RAID Controller Settings

SettingValueReason
Write PolicyWrite-Back with BBU/FBUWrite-Through halves write IOPS
Read PolicyRead Ahead (Adaptive)Benefits sequential reads
Stripe Size256 KBMatches typical Kubernetes I/O patterns
CacheEnable (with battery backup)Required for Write-Back safety
Disk CacheDisabledController cache is sufficient; disk cache risks data loss
Patrol ReadEnabled (weekly)Detects latent media errors

If using NVMe drives directly (no RAID controller), configure software RAID via mdadm (Linux) or rely on vSAN/Ceph for redundancy.

Performance Baselines

Test storage performance before deploying Kubernetes. etcd is the most latency-sensitive component.

etcd Storage Validation

Run fio on the target disk to verify it meets etcd requirements:

fio --name=etcd-bench --ioengine=libaio --direct=1 --bs=4k \
--iodepth=1 --rw=write --size=1G --runtime=60 \
--filename=/var/lib/etcd/fio-test --fsync=1
MetricMinimumRecommended
fsync p99 latency< 10 ms< 2 ms
Sequential write IOPS (4K)> 500> 5,000
Sequential write throughput> 50 MB/s> 200 MB/s

If fsync p99 exceeds 10 ms, etcd will log warnings and cluster stability degrades. Use NVMe, not SATA SSD, for etcd volumes.

SAN/NAS Specifications (External Storage)

If deploying shared storage instead of or alongside local disks:

ComponentMinimumRecommended
Array TypeMid-range (Dell PowerStore, NetApp AFF A250)Enterprise (Dell PowerStore 9200, NetApp AFF A800)
ProtocoliSCSI 10 GbEiSCSI 25 GbE or FC 32 Gbps
Cache64 GB256 GB+
DrivesAll-flash SSDAll-flash NVMe
RedundancyDual controllers, dual fabricDual controllers, dual fabric, active-active
Snapshot/CloneRequired for Velero CSI snapshotsRequired

Disk Replacement and Monitoring

  • Configure RAID controller alerts to forward to the monitoring stack (SNMP traps → Prometheus Alertmanager).
  • Set predictive failure thresholds: replace drives when SMART reports reallocated sector count > 0 or wear leveling < 10%.
  • Hot-spare disks: allocate one global hot spare per RAID controller for automatic rebuild.
  • Rebuild time for a 3.84 TB SSD in RAID 10: approximately 2–4 hours depending on controller and load.

Considerations

  • NVMe vs.
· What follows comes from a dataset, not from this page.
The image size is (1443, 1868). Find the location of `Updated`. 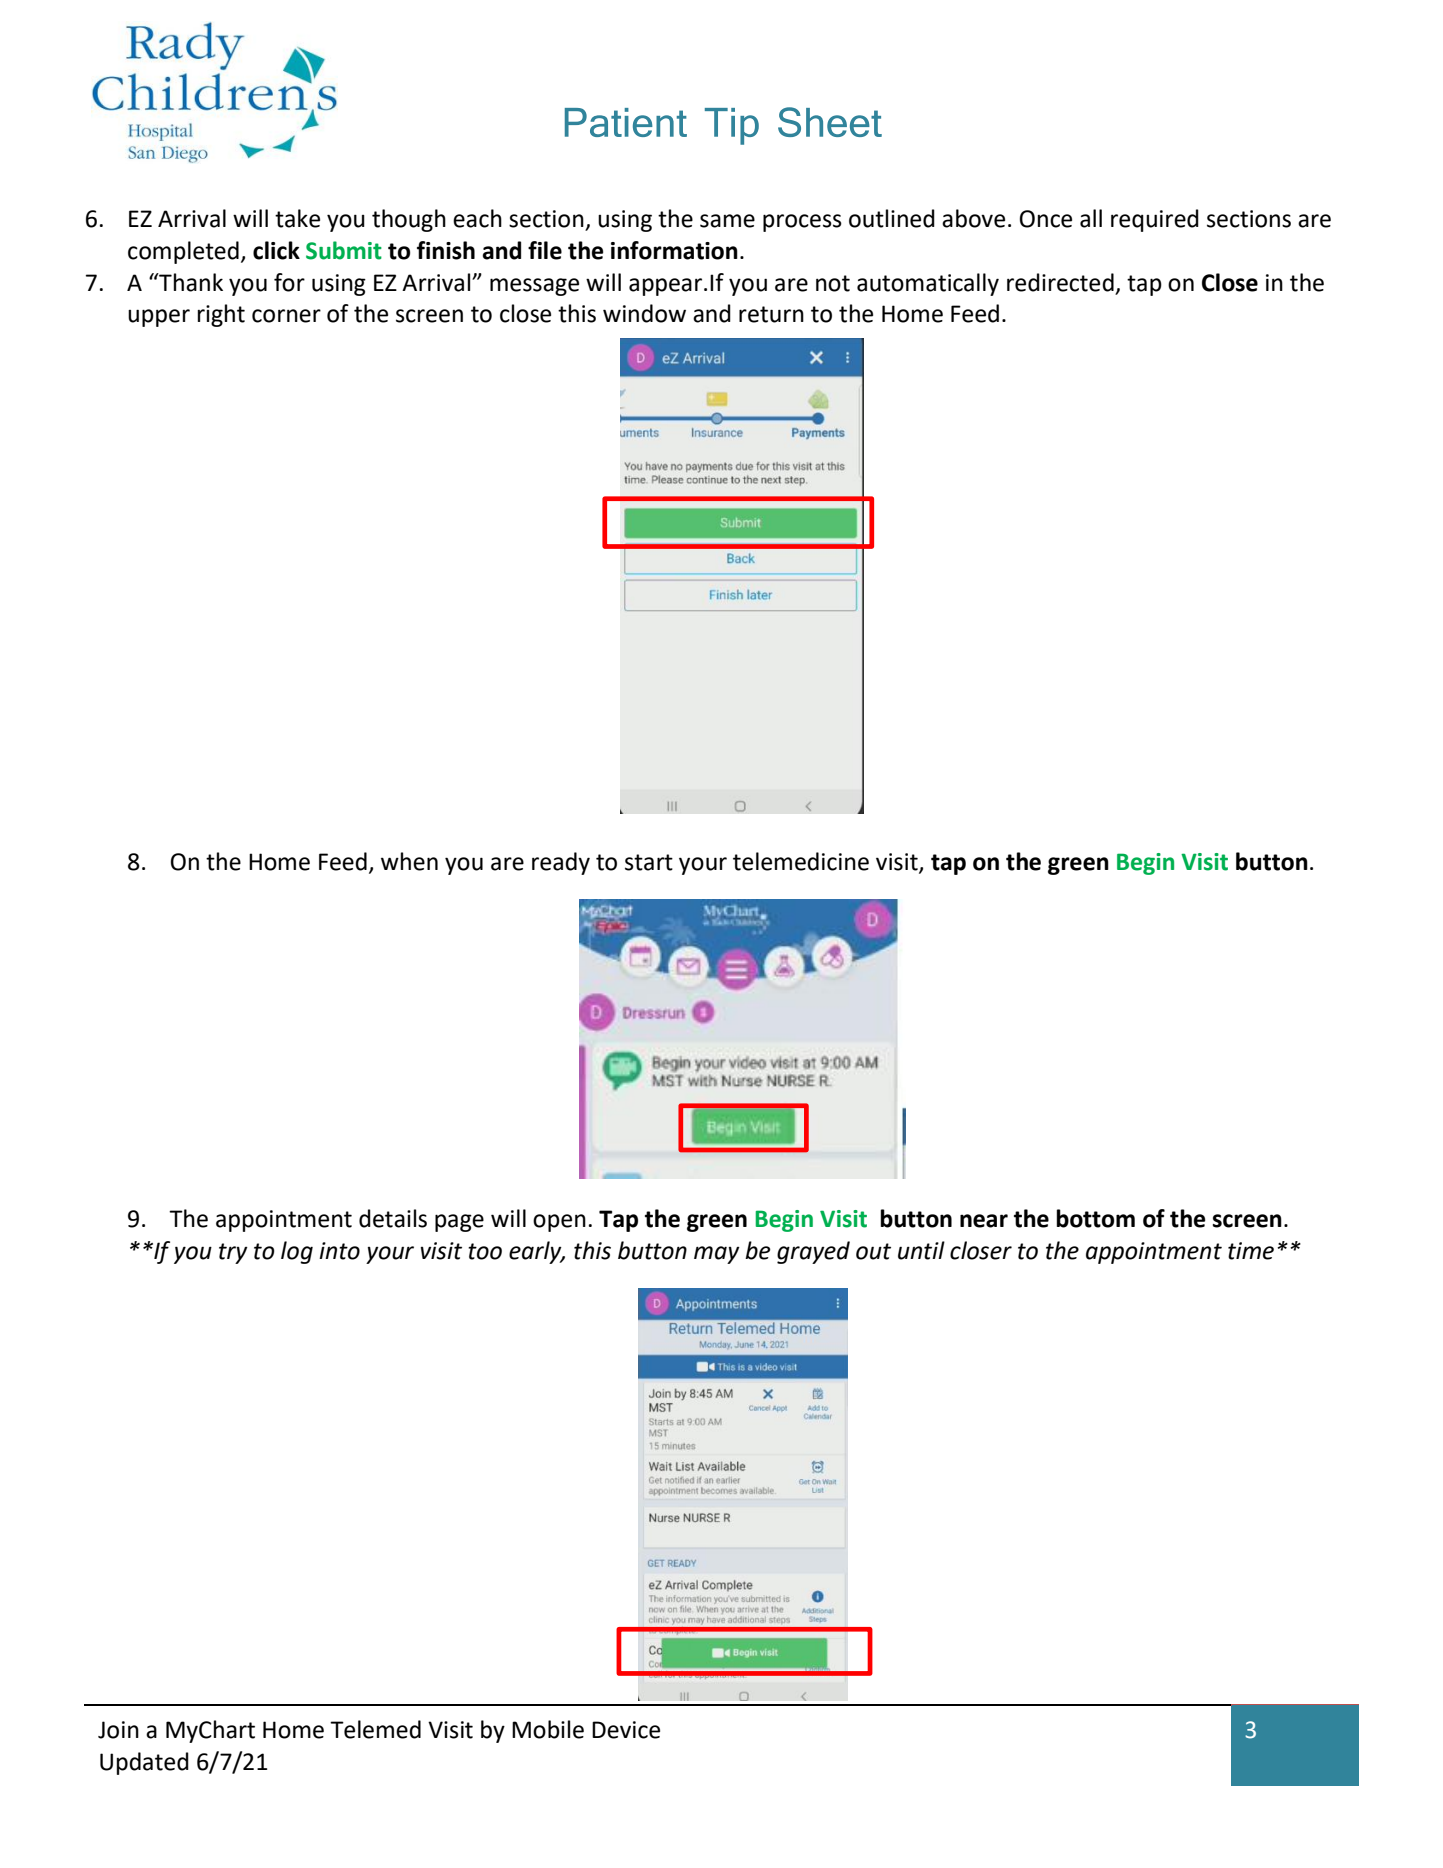

Updated is located at coordinates (144, 1763).
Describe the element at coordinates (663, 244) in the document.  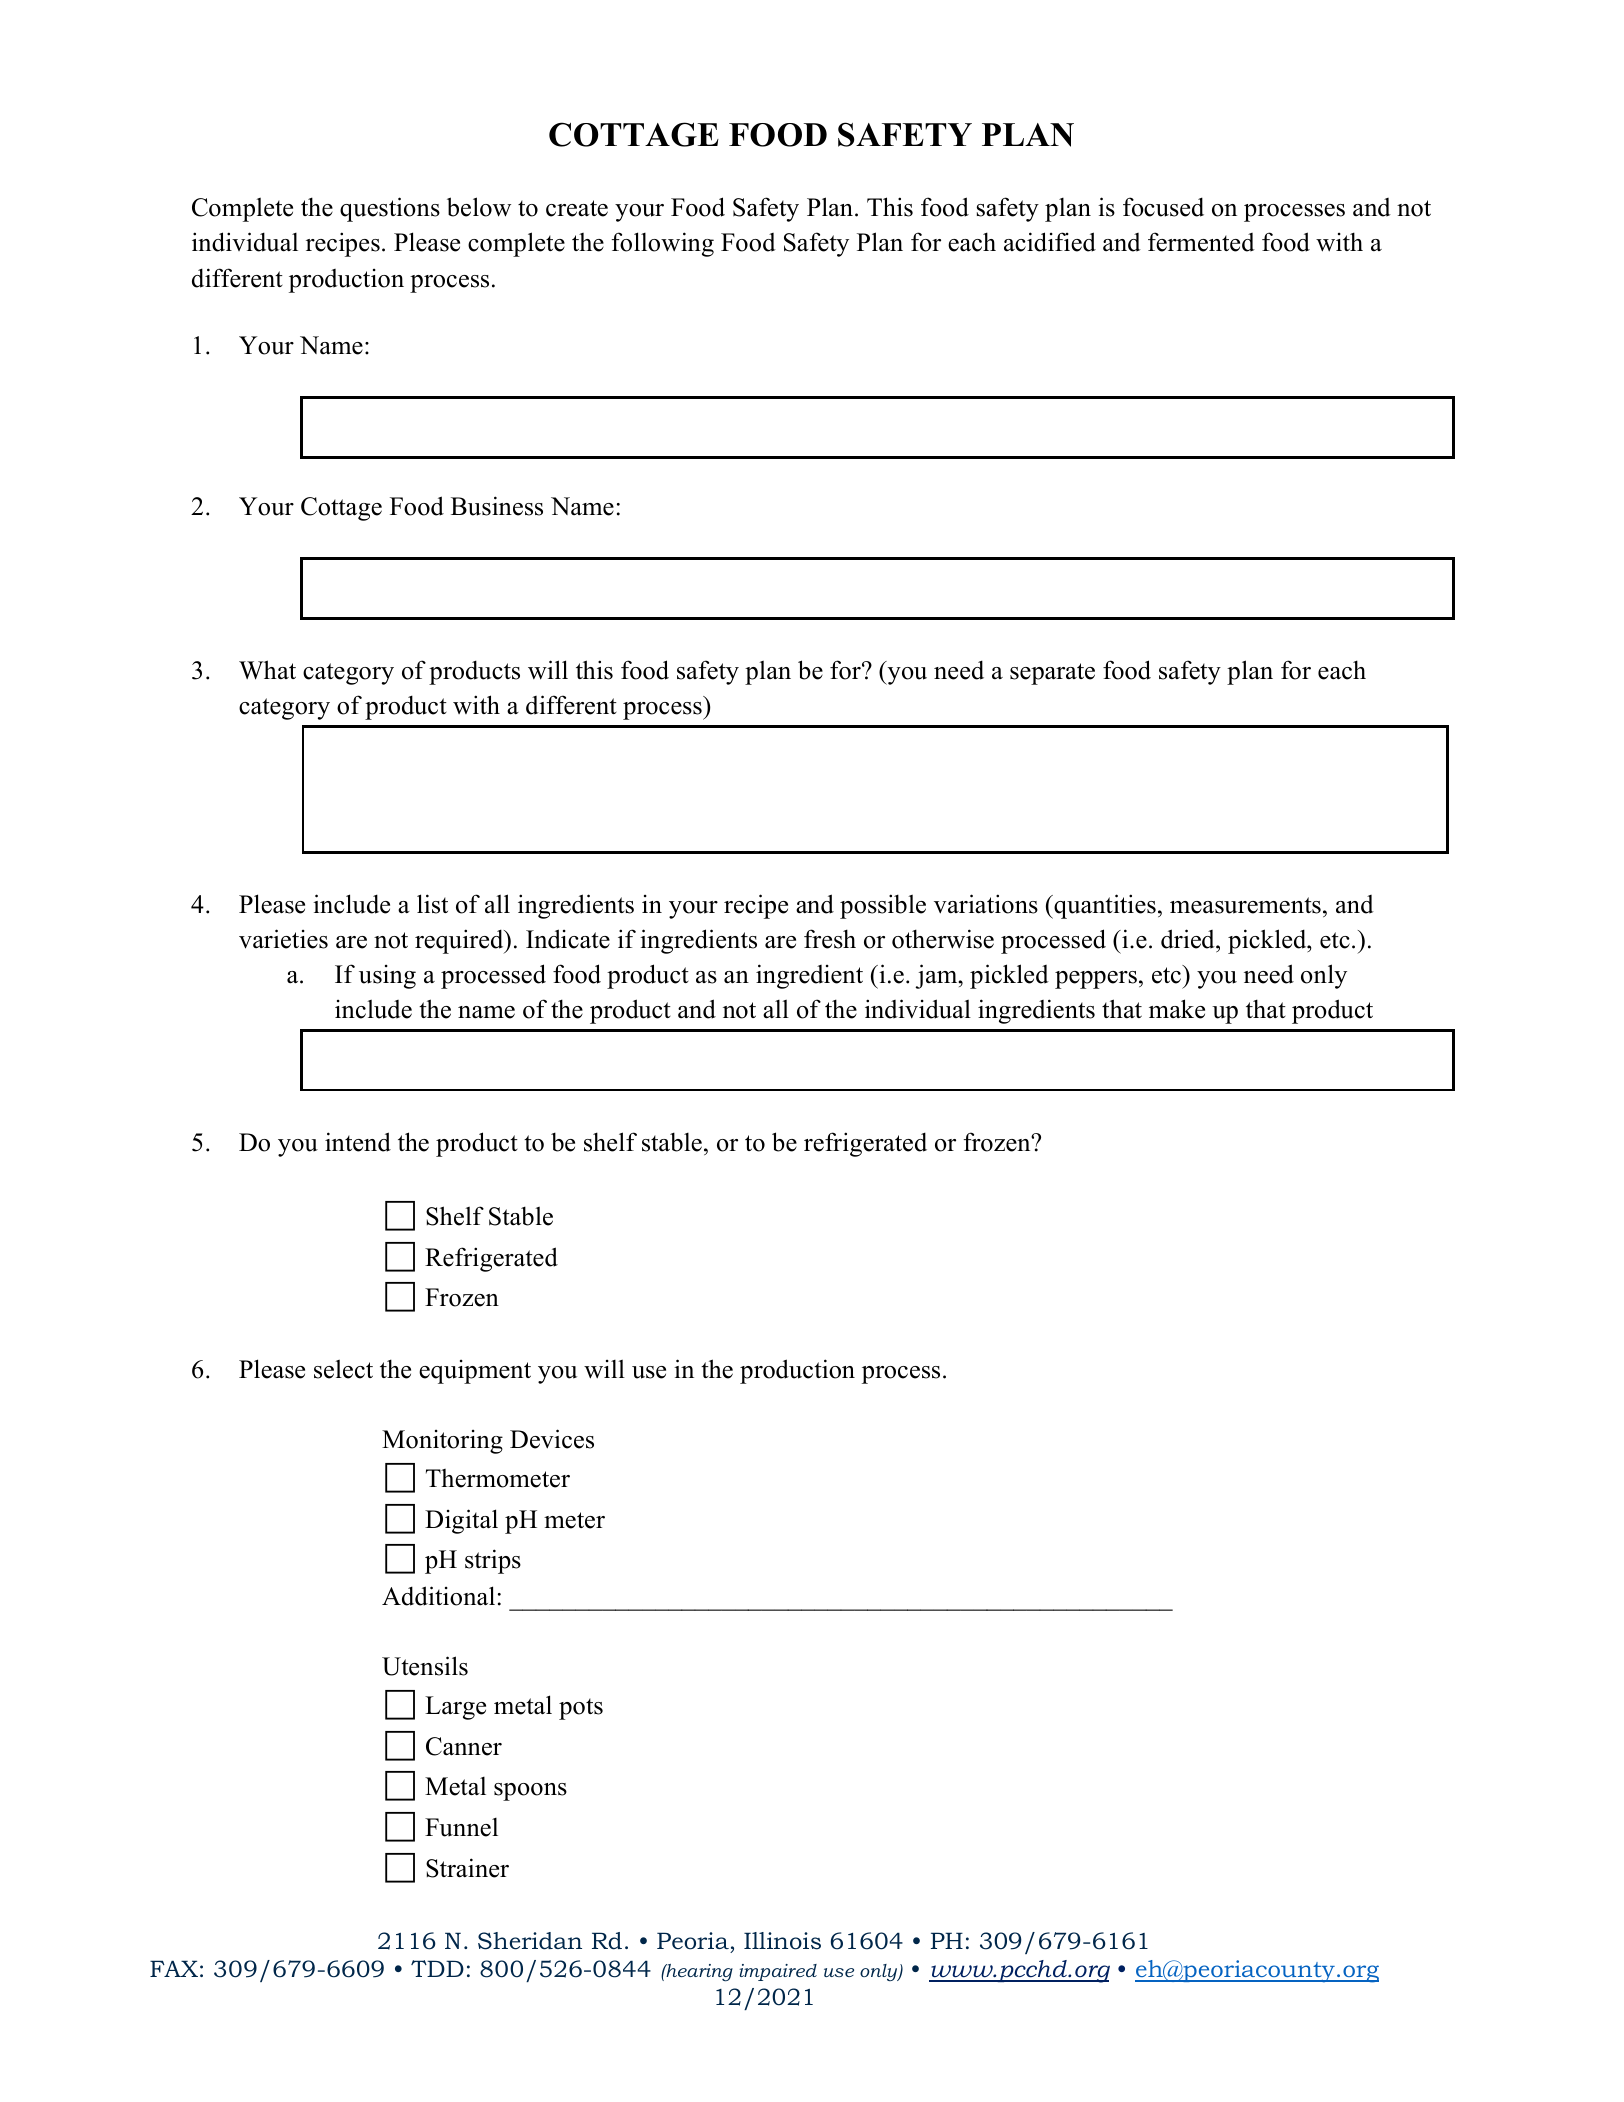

SATA SSD: NVMe provides 3–5× the IOPS and lower latency than SATA SSD. Use NVMe for any disk hosting etcd or database workloads.
  • Drive endurance: Select drives rated for at least 1 DWPD (Drive Writes Per Day) for mixed workloads, 3 DWPD for write-intensive (etcd, databases).
  • Encryption: Use self-encrypting drives (SED) with OPAL 2.0 if data-at-rest encryption is required at the hardware level. This is in addition to Kubernetes encryption at rest.
  • Capacity planning: Prometheus with 15-second scrape interval and 90-day retention consumes approximately 50–100 GB. Loki log retention at 30 days consumes 100–500 GB depending on log volume. Plan Tier 1/Tier 2 capacity accordingly.
  • vSAN licensing: If using VMware vSAN, local disks must meet the vSAN HCL. Check compatibility before purchasing drives.